━━ Task data
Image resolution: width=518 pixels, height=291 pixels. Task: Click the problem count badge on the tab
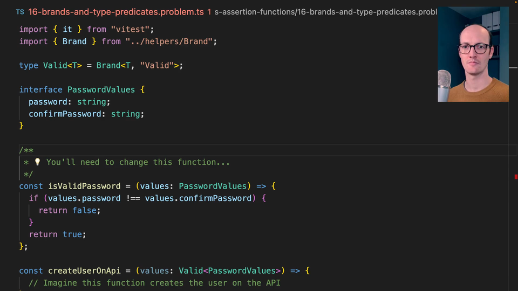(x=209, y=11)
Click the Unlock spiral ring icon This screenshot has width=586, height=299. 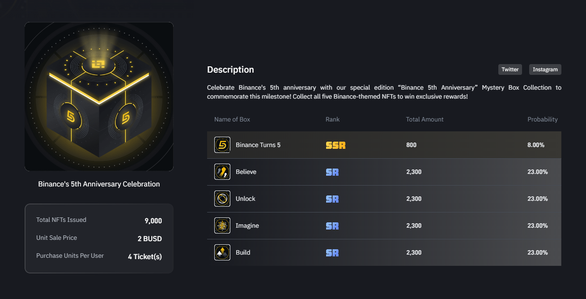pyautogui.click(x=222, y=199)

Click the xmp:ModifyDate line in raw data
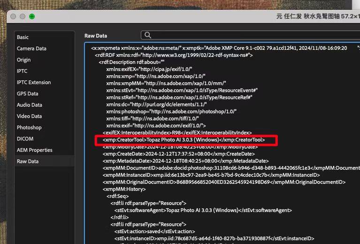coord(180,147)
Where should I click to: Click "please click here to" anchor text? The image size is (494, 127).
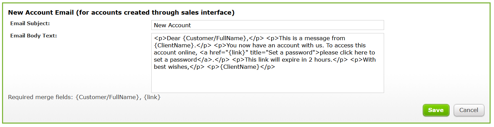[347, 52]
━━━━
Goal: Rewrite the entries from the line containing "Where should I" through the last line of the entries, changing "anchor text" to "link text" and leaving everything else as is. Leave out the pictures.

Solution below:
Where should I click to: Click "please click here to" link text? The image size is (494, 127).
[347, 52]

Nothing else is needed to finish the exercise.